>>>

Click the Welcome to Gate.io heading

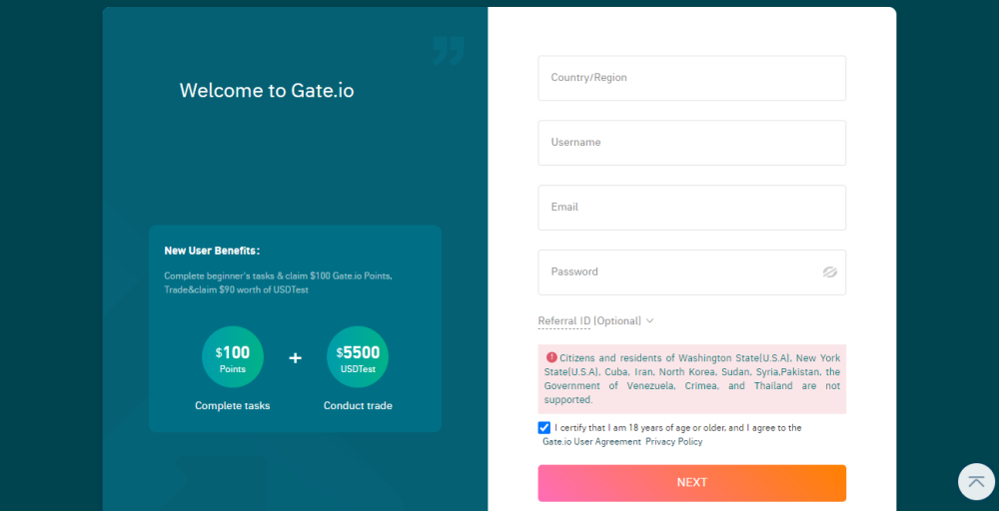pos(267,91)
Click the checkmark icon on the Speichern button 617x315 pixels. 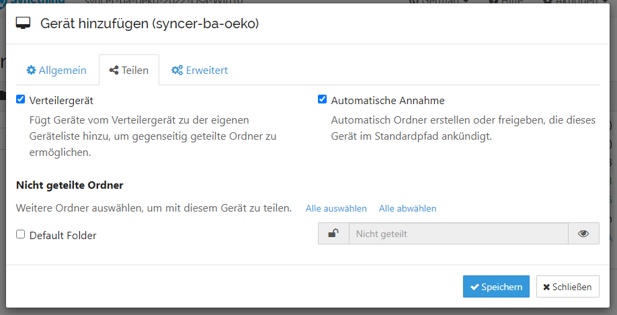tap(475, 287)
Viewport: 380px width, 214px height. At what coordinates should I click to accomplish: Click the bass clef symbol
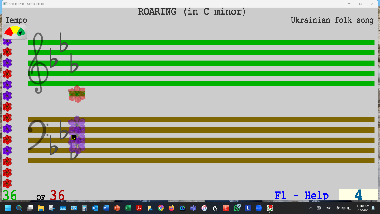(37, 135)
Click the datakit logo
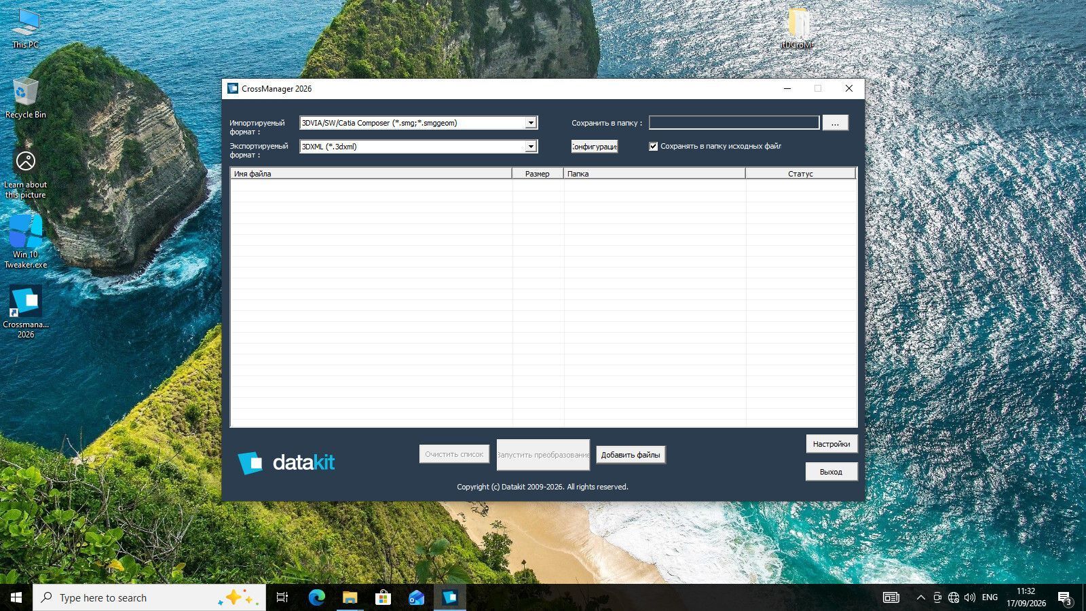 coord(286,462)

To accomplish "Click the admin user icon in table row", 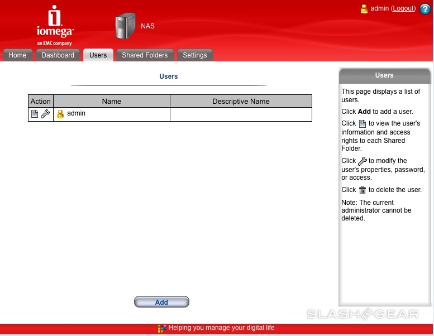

<<<

| What is expected |
From the line with "Viewport: 380px width, 214px" down to the last line of the entries above, set down every line exactly, apart from the pictures.

| Answer box |
Viewport: 380px width, 214px height. At what coordinates should I click to accomplish: Click the bass clef symbol
(37, 135)
Click the datakit logo
 coord(286,462)

To accomplish "Click the admin user icon in table row", 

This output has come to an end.